Exercise =
A faithful transcription of all the data is required.

+++ Provided data

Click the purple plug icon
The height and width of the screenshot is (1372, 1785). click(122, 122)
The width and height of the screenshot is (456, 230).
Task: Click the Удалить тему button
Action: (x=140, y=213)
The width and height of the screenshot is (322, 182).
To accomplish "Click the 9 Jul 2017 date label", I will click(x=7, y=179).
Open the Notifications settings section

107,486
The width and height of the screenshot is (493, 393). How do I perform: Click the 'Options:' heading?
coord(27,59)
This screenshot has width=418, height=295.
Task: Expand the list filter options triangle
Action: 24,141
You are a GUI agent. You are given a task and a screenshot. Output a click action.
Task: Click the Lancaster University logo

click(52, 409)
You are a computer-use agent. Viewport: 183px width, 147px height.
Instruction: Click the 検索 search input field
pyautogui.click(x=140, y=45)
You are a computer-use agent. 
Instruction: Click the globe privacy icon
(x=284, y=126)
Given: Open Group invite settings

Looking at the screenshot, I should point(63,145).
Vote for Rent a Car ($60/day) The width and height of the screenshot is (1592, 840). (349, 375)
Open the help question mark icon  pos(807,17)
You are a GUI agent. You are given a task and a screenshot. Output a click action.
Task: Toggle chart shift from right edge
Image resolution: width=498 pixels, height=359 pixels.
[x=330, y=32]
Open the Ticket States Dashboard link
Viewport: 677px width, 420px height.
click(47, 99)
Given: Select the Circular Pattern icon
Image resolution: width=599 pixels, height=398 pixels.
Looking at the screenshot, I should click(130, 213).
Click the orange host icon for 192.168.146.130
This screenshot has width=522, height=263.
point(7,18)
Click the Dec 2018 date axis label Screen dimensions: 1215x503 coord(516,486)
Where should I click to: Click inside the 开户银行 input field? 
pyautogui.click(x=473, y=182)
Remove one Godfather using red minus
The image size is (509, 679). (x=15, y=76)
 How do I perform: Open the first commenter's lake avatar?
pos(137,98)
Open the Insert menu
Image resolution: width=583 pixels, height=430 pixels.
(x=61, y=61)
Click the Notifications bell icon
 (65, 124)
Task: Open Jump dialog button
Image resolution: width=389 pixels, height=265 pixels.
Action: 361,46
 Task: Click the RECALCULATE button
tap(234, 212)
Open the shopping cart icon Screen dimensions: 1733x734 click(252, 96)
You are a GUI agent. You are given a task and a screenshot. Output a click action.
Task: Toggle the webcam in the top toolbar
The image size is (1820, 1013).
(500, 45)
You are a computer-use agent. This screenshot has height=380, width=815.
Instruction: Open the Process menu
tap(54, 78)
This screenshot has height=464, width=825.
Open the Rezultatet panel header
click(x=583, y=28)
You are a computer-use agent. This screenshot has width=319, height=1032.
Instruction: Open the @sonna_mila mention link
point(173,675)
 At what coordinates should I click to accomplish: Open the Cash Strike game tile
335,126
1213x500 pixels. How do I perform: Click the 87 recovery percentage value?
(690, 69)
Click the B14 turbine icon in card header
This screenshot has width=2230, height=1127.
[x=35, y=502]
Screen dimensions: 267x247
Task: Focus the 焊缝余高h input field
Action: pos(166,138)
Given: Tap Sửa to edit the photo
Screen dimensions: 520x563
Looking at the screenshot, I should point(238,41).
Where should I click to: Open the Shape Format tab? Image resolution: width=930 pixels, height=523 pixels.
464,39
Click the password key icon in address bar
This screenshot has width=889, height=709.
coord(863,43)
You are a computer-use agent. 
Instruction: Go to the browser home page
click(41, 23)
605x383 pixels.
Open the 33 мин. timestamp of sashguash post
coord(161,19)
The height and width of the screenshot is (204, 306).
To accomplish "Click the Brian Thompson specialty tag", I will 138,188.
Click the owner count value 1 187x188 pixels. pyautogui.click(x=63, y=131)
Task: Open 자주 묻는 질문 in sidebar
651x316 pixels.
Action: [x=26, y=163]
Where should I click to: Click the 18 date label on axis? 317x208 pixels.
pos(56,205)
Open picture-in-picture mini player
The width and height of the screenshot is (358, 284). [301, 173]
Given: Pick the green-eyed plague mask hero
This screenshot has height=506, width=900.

++++++

Result for this task =
Click the purple plug icon
The height and width of the screenshot is (1372, 1785). click(122, 122)
The width and height of the screenshot is (456, 230).
Task: Click the Удалить тему button
Action: (x=140, y=213)
The width and height of the screenshot is (322, 182).
To accomplish "Click the 9 Jul 2017 date label", I will click(x=7, y=179).
Open the Notifications settings section

107,486
The width and height of the screenshot is (493, 393). How do I perform: Click the 'Options:' heading?
coord(27,59)
This screenshot has width=418, height=295.
Task: Expand the list filter options triangle
Action: 24,141
You are a GUI agent. You are given a task and a screenshot. Output a click action.
Task: Click the Lancaster University logo

click(52, 409)
You are a computer-use agent. Viewport: 183px width, 147px height.
Instruction: Click the 検索 search input field
pyautogui.click(x=140, y=45)
You are a computer-use agent. 
Instruction: Click the globe privacy icon
(x=284, y=126)
Given: Open Group invite settings

Looking at the screenshot, I should point(63,145).
Vote for Rent a Car ($60/day) The width and height of the screenshot is (1592, 840). (349, 375)
Open the help question mark icon  pos(807,17)
You are a GUI agent. You are given a task and a screenshot. Output a click action.
Task: Toggle chart shift from right edge
Image resolution: width=498 pixels, height=359 pixels.
[x=330, y=32]
Open the Ticket States Dashboard link
Viewport: 677px width, 420px height.
click(47, 99)
Given: Select the Circular Pattern icon
Image resolution: width=599 pixels, height=398 pixels.
Looking at the screenshot, I should click(130, 213).
Click the orange host icon for 192.168.146.130
This screenshot has width=522, height=263.
point(7,18)
Click the Dec 2018 date axis label Screen dimensions: 1215x503 coord(516,486)
Where should I click to: Click inside the 开户银行 input field? 
pyautogui.click(x=473, y=182)
Remove one Godfather using red minus
The image size is (509, 679). (x=15, y=76)
 How do I perform: Open the first commenter's lake avatar?
pos(137,98)
Open the Insert menu
Image resolution: width=583 pixels, height=430 pixels.
(x=61, y=61)
Click the Notifications bell icon
 (65, 124)
Task: Open Jump dialog button
Image resolution: width=389 pixels, height=265 pixels.
Action: 361,46
 Task: Click the RECALCULATE button
tap(234, 212)
Open the shopping cart icon Screen dimensions: 1733x734 click(252, 96)
You are a GUI agent. You are given a task and a screenshot. Output a click action.
Task: Toggle the webcam in the top toolbar
The image size is (1820, 1013).
(500, 45)
You are a computer-use agent. This screenshot has height=380, width=815.
Instruction: Open the Process menu
tap(54, 78)
This screenshot has height=464, width=825.
Open the Rezultatet panel header
click(x=583, y=28)
You are a computer-use agent. This screenshot has width=319, height=1032.
Instruction: Open the @sonna_mila mention link
point(173,675)
 At what coordinates should I click to accomplish: Open the Cash Strike game tile
335,126
1213x500 pixels. How do I perform: Click the 87 recovery percentage value?
(690, 69)
Click the B14 turbine icon in card header
This screenshot has width=2230, height=1127.
[x=35, y=502]
Screen dimensions: 267x247
Task: Focus the 焊缝余高h input field
Action: pos(166,138)
Given: Tap Sửa to edit the photo
Screen dimensions: 520x563
Looking at the screenshot, I should point(238,41).
Where should I click to: Open the Shape Format tab? Image resolution: width=930 pixels, height=523 pixels.
464,39
Click the password key icon in address bar
This screenshot has width=889, height=709.
coord(863,43)
You are a computer-use agent. 
Instruction: Go to the browser home page
click(41, 23)
605x383 pixels.
Open the 33 мин. timestamp of sashguash post
coord(161,19)
The height and width of the screenshot is (204, 306).
To accomplish "Click the Brian Thompson specialty tag", I will 138,188.
Click the owner count value 1 187x188 pixels. pyautogui.click(x=63, y=131)
Task: Open 자주 묻는 질문 in sidebar
651x316 pixels.
Action: [x=26, y=163]
Where should I click to: Click the 18 date label on axis? 317x208 pixels.
pos(56,205)
Open picture-in-picture mini player
The width and height of the screenshot is (358, 284). [301, 173]
Given: Pick the green-eyed plague mask hero
This screenshot has height=506, width=900.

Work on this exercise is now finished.